POTENTIATION OF THE ACTIVATION OF HIGH-MOLECULAR-MASS PRODRUGS

摘要

Compound (X) that comprises an agent, active on target cells, linked to a cleavable residue that increases its half-life in the circulation is new. Compounds of formula (A) p-(E-B) n-(I) m (X) are new. I : active compound; A : group that increases half-life of B-I in the circulation; E-B : linking group; B : structure that can be cleaved selectively by an enzyme present only, or preferentially, close to, or at, the target cells; E : hydrophilic spacer, stable in the circulation, which separates A and B so as to permit, or facilitate, cleavage of B close to, or at, the target cells, allowing release of I, optionally together with B; n : integer from 1 to the total number of reactive functional groups of I to which E-B are, or could be, attached; m : integer from 1 to the total number of reactive functional groups on A to which E-B could be attached; and p : integer from 1 to the total number of reactive functional groups of I to which E-B could be attached. Provided that: (1) when p is 1, then n equals m; and (2) when m is 1, then p is 1. ACTIVITY : Cytostatic; Antiinflammatory.
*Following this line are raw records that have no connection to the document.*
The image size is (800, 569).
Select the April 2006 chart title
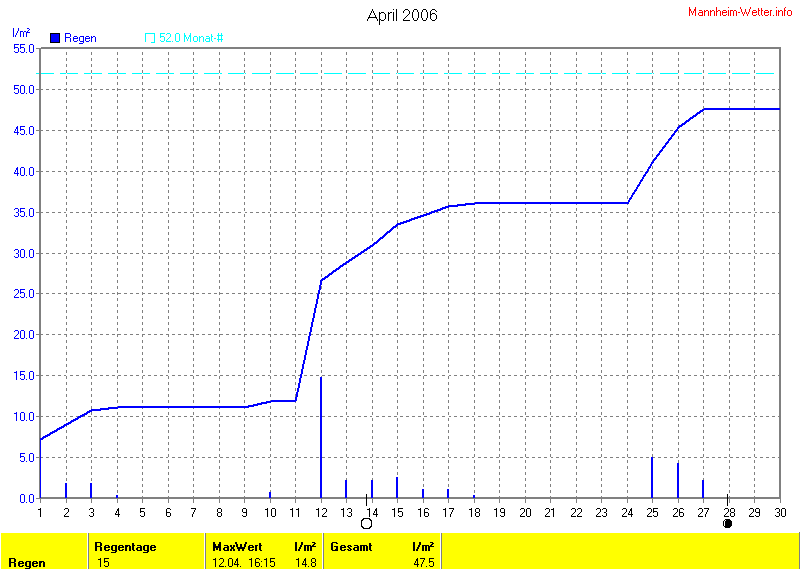pos(402,15)
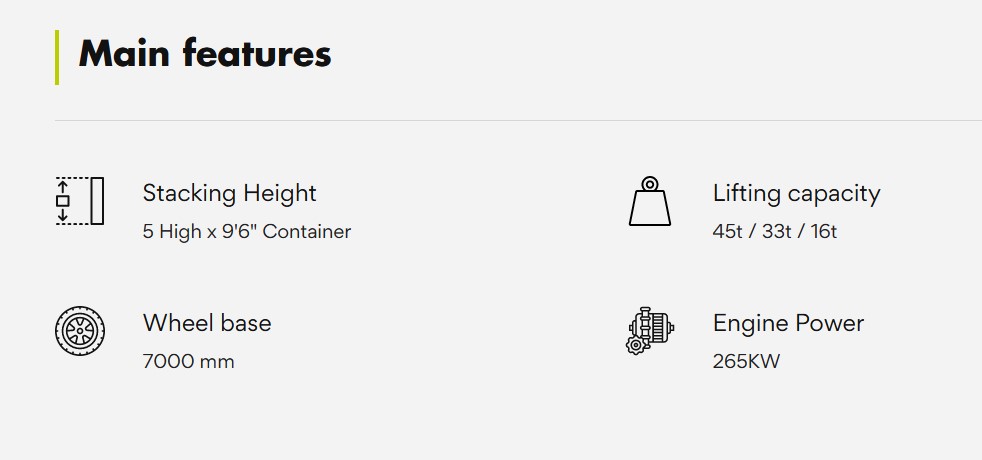Select the word "Main" in heading
982x460 pixels.
click(x=120, y=53)

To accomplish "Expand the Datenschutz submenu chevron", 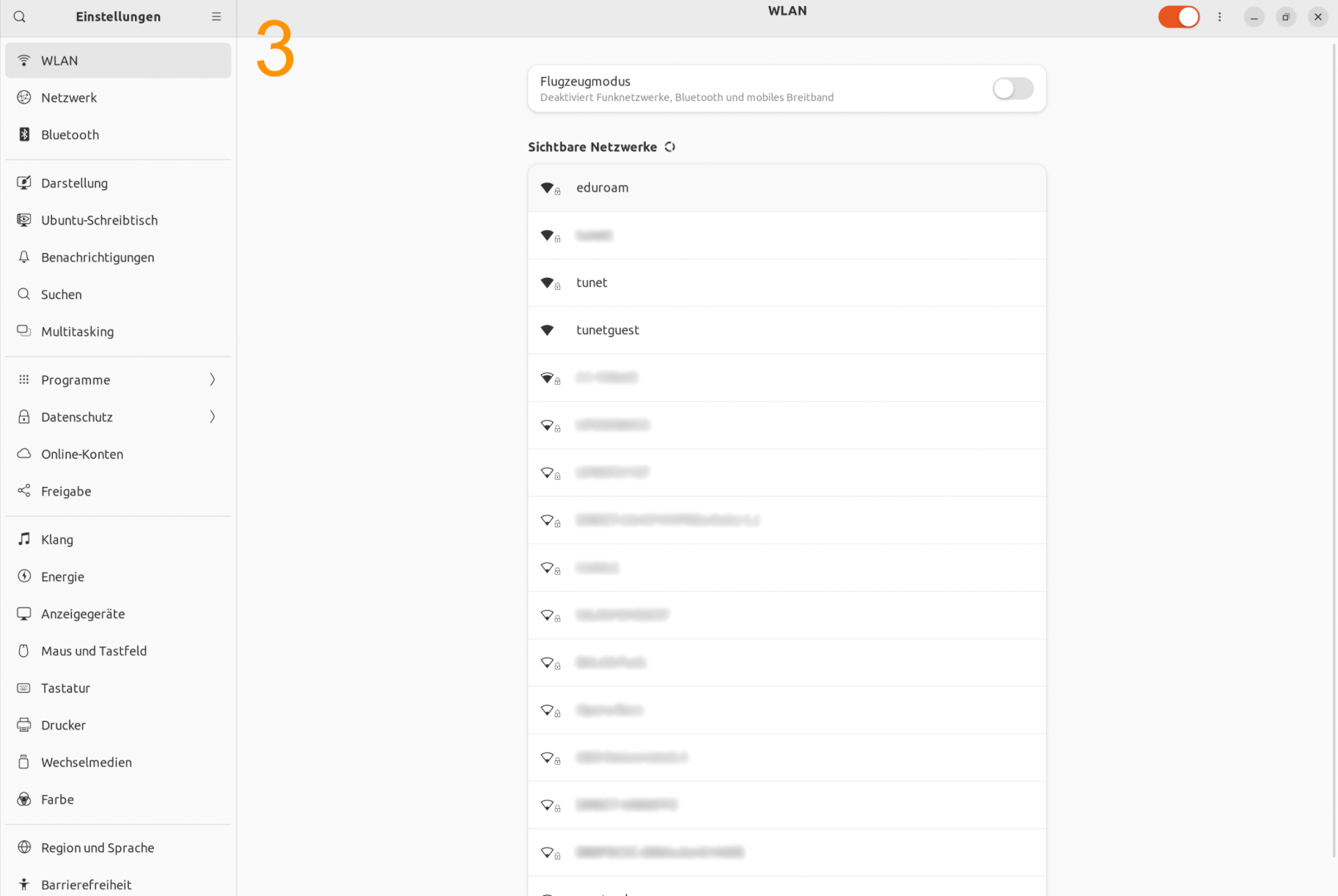I will click(x=213, y=416).
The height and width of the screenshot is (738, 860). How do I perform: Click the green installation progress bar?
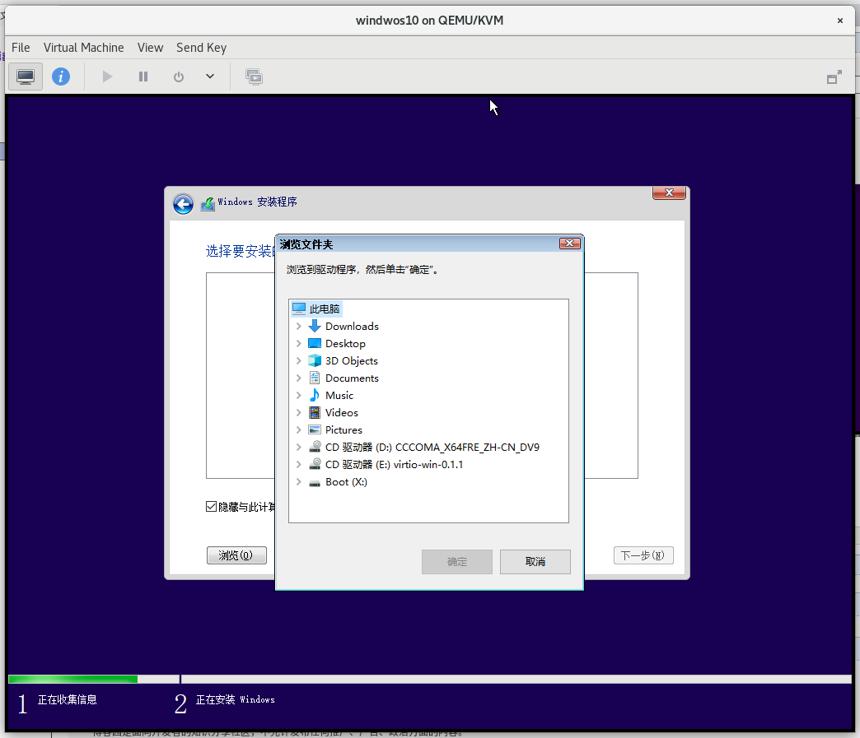[x=72, y=679]
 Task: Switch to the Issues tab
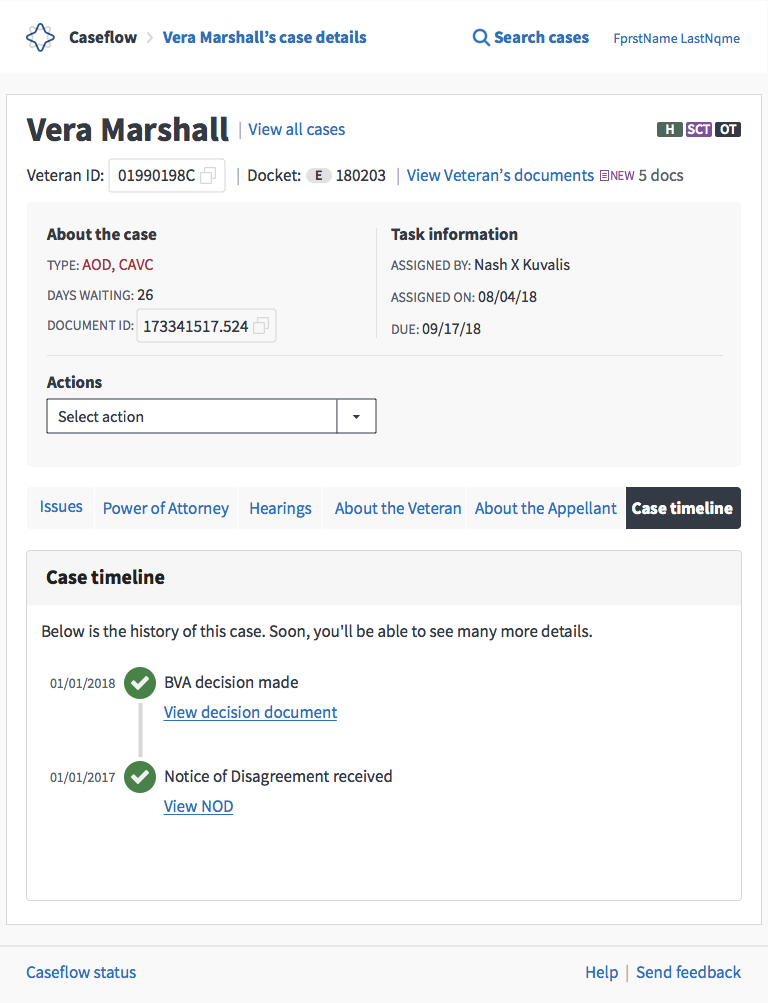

Athymic mice carrying a subcutaneous graft of the human colon carcinoma LS-174T were treated with (i) succinyl-beta -Ala-Leu-Ala-Leu-Dox (= doxorubicin) or (ii) poly(ethylene glycol) (PEG) 2000-(D-Ser) 4-Ala-Leu-Ala-Leu-Dox, intravenously, on days 0, 7, 14 and 21. The specific growth delay for (i) was 1.27 (phase 1) and 3.02 (phase 2), for total Dox dose 5 mu mole; for (ii) 0.87 and 1.58, respectively (total Dox dose 3.875 mu mole) and for free Dox (0.669 mu mole; a single dose) 0.53 and 1.86. MECHANISM OF ACTION : None given.